With the greatest respect to the hon. Gentleman, I disagree with his analysis about the deal. I did not note much opposition, certainly from certain corners of the House, to the detail of the withdrawal agreement. The focus of the debate has been on the nature of the future relationship and the declaration that accompanies the agreement. I therefore take issue with his characterisation of the current position.
It is our desire to pursue this process with expedition. Our intention is to secure the House’s assent to the deal and we have been clear, as I have just said, that that could include making changes to the political declaration. That would meet the necessary preconditions for ratification by 22 May, so that we could leave the EU without the need to hold European Parliament elections. While all sides recognise the urgency with which we need to make progress, given where we are and that it will be challenging, we cannot be certain that an extension until just 22 May would provide us with sufficient time.
Just to support what my hon. and learned Friend says, business says very clearly to us that the deal is good enough for it. Is he aware that the mini-extensions are really difficult, particularly for manufacturing?

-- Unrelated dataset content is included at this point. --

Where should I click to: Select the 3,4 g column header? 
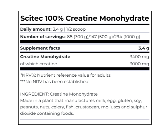[x=144, y=48]
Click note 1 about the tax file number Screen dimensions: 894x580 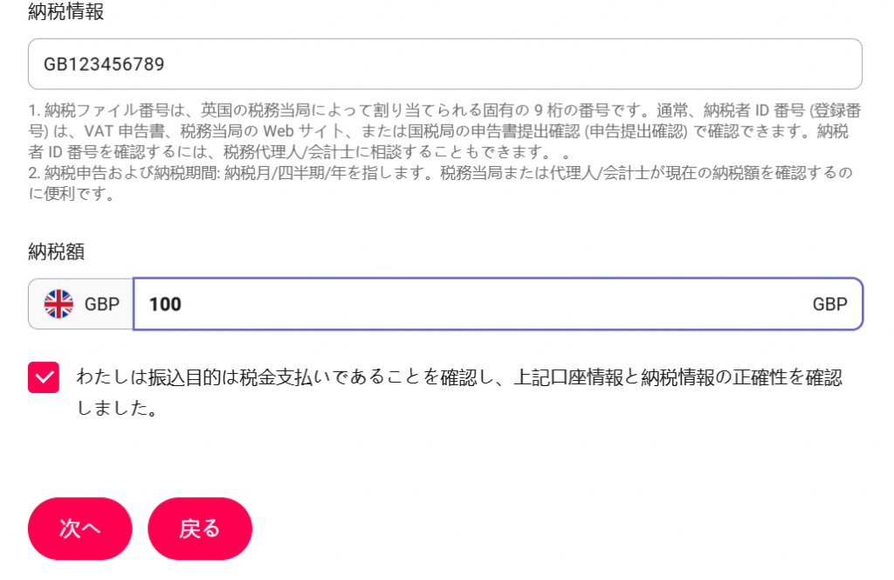pos(444,131)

The car factories are shut down at the moment in anticipation of disruption. They cannot just open up and shut down on these cliff edges, so flexibility is essential.
My right hon. Friend makes a powerful point. As a Member of Parliament, she represents car manufacturing interests very proudly. I care very deeply indeed about the future of that important industry and will do everything I can to secure it.

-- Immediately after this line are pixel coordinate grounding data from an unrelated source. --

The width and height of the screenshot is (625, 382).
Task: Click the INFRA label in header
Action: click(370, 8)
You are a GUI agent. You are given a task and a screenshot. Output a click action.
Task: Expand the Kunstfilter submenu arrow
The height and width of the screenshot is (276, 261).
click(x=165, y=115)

I will not give way, because I need to move on and wrap up, as Mr Speaker said.
For the reasons I have given, we have sought an extension up to 30 June, which as I said earlier is before the new European Parliament will be constituted in early July.
This is a point we have been debating among ourselves here. I gather that the European Parliament has already divvied up the seats, so to speak. What will happen if we take our seats and then do not take our seats? Surely what is being proposed will throw the whole thing into confusion.
My hon. Friend is right that the European Parliament has had to make contingency plans for constitution with the UK and without the UK, and there is no doubting the complications of that.
Tempted as I am to take further interventions from right hon. and hon. Members, I must finish.
I think most colleagues would agree that it would now be odd to leave on 22 May, when just a few additional weeks would allow for the finalisation of the ratification of a deal. I should explain why we cannot seek to extend only to 22 May and then ask for a further extension to 30 June. To put it simply, we must all recognise that we cannot assemble and reassemble the European Council every few weeks.
The Government have committed to deliver on the result of the referendum, and we in this House must now come together to find a way forward, rather than seeking to further extend the process. It is up to us to chart a course for this country beyond the EU and to agree a plan that can deliver what I hope and believe will be a bright future, with the close and meaningful partnership with the EU that we all want to see. That is what the Government’s extension will provide time for, and that is why I urge all right hon. and hon. Members to support it, to support the Prime Minister at tomorrow’s Council, and to support a plan that will deliver on the referendum and take the United Kingdom out of the European Union. I commend the motion to the House.